The Department of Homeland Security (DHS) will start a review of all deportation cases before the immigration courts. The DHS has planned to nationwide training program for enforcement agents and prosecuting lawyers, aiming to speeding deportations of convicted criminals and halting those of many illegal immigrants with no criminal record.
Reportedly, there are about 300,000 cases and the main focus in on deporting foreigners who committed serious crimes or pose national security risks. DHS officials will start issuing guidelines to begin the training program and the first stages of the court caseload review. These are efforts to encourage immigration agents to use prosecutorial discretion when deciding whether to go for a deportation.
The Obama administration has removed nearly 400,000 illegal immigrants in the last three years. These numbers will not decrease and the focus is on deporting the worst offenders, including national security risks, criminal convicts and those who repeatedly violate US immigration laws. Being present in the US without legal status is a civil violation and not a crime.

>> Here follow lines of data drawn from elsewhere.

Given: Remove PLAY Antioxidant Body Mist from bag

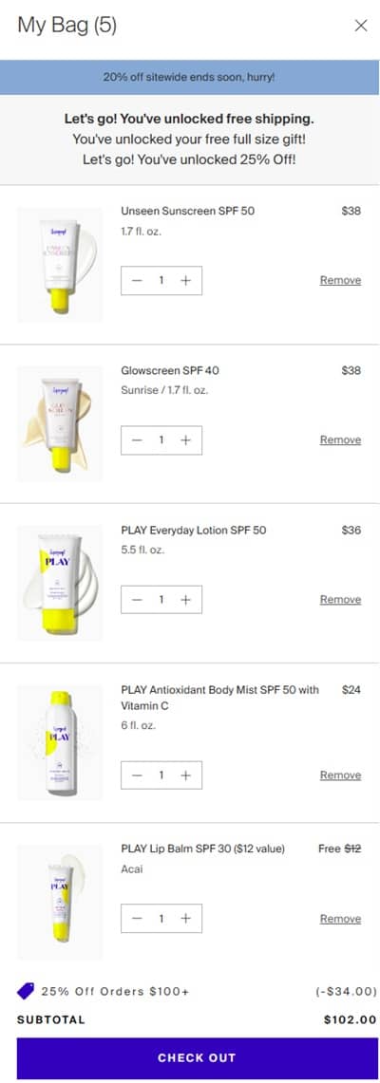Looking at the screenshot, I should point(341,775).
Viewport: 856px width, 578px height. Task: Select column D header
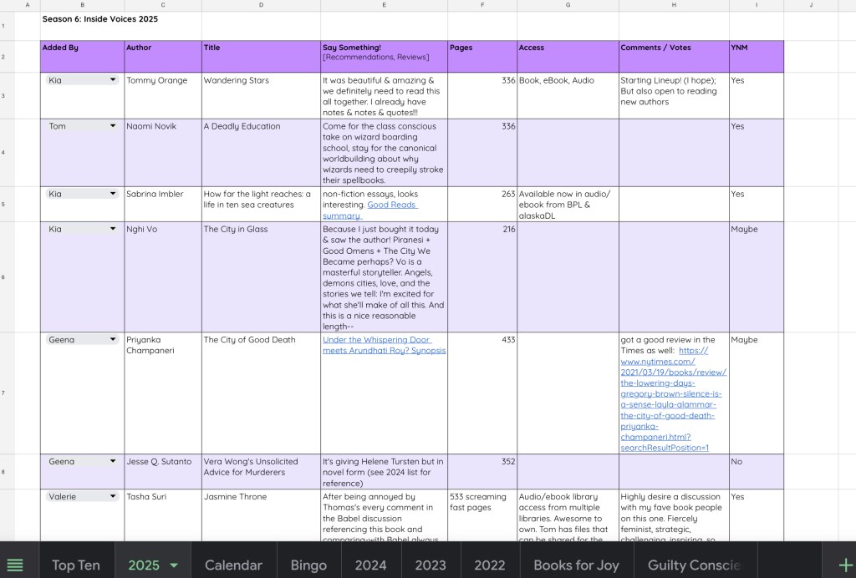[x=261, y=5]
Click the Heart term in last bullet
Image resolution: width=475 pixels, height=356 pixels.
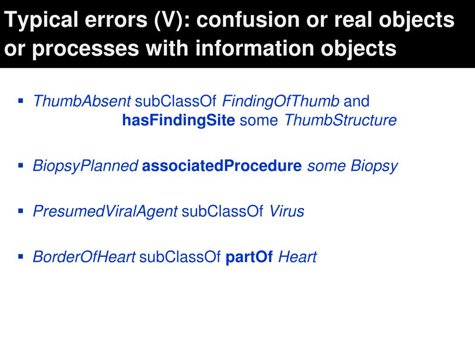click(x=297, y=257)
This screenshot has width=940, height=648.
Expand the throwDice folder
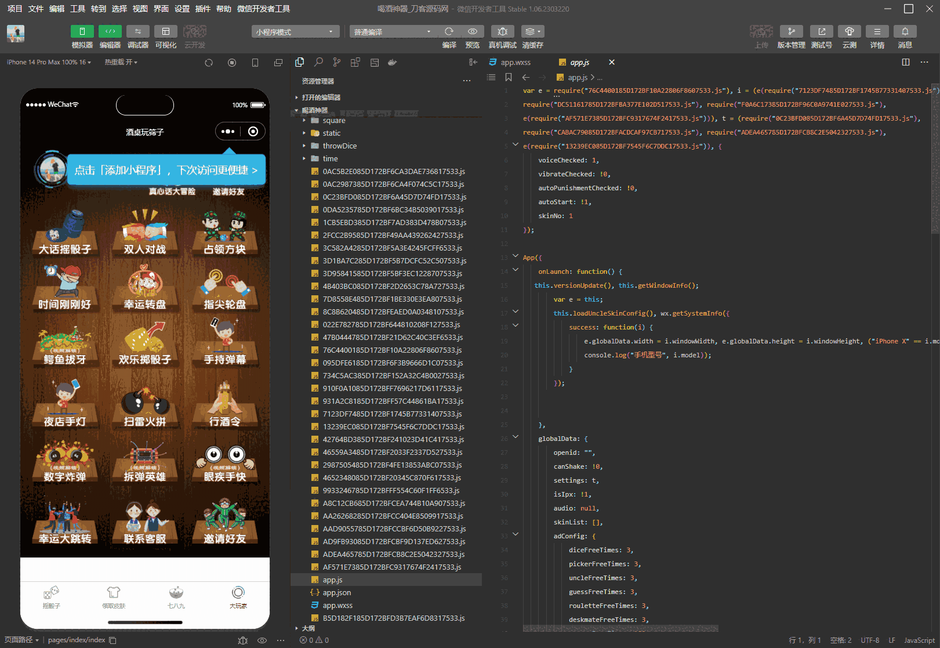(x=339, y=146)
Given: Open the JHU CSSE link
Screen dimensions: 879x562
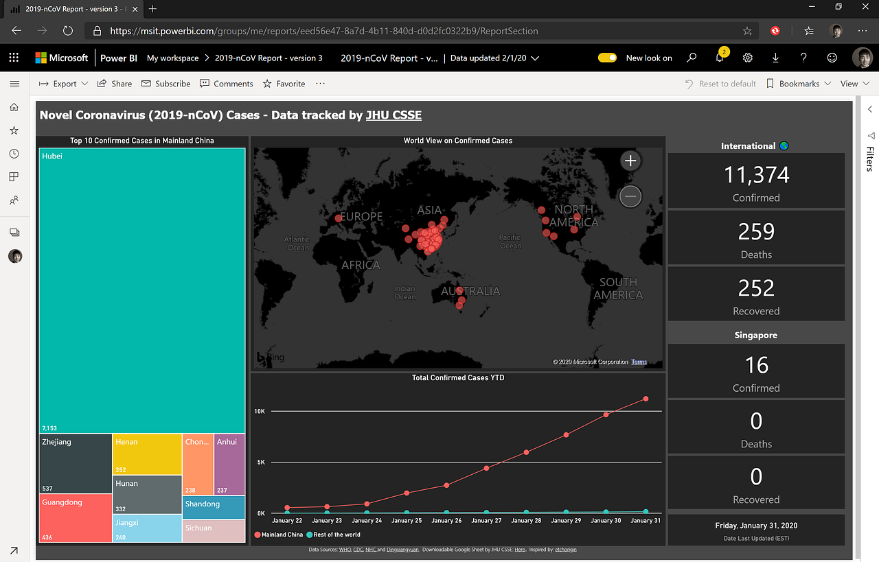Looking at the screenshot, I should (x=393, y=115).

As the first step, immigration agency lawyers will examine all new cases just arriving in immigration courts nationwide and close cases that are low-priority according to the Morton memorandum, before they move into the court system. Immigrants identified as high priority will have their cases put onto an expedited process for judges to order their deportations.
Secondly, the DHS and the Justice Department will start a six-week pilot project in the immigration courts in Baltimore and Denver, which will focus on cases of immigrants who have been arrested for deportation, but who are not being held in detention while their cases proceed. Immigrants who qualify for prosecutorial discretion will have their cases closed, but not dismissed. It simply means that agents can re-open the deportations at any time if the immigrants commit a crime or a new immigration violation.
Immigrants whose cases are closed will be allowed to remain in the US , but they will be in midway state, without any positive immigration status. The pilot project is stated to end on Jan. 13, and then officials will decide how to further expand the program to all immigration courts across the country early next year.
The approach of deporting some illegals but not others would need a drastic change in the mentality of the agents, who have been used to operate on the principle that any violation was good cause for deportation. It is planned to proceed case by case using existing legal authorities, and there is no plan to exempt any large group of illegal immigrants from deportation.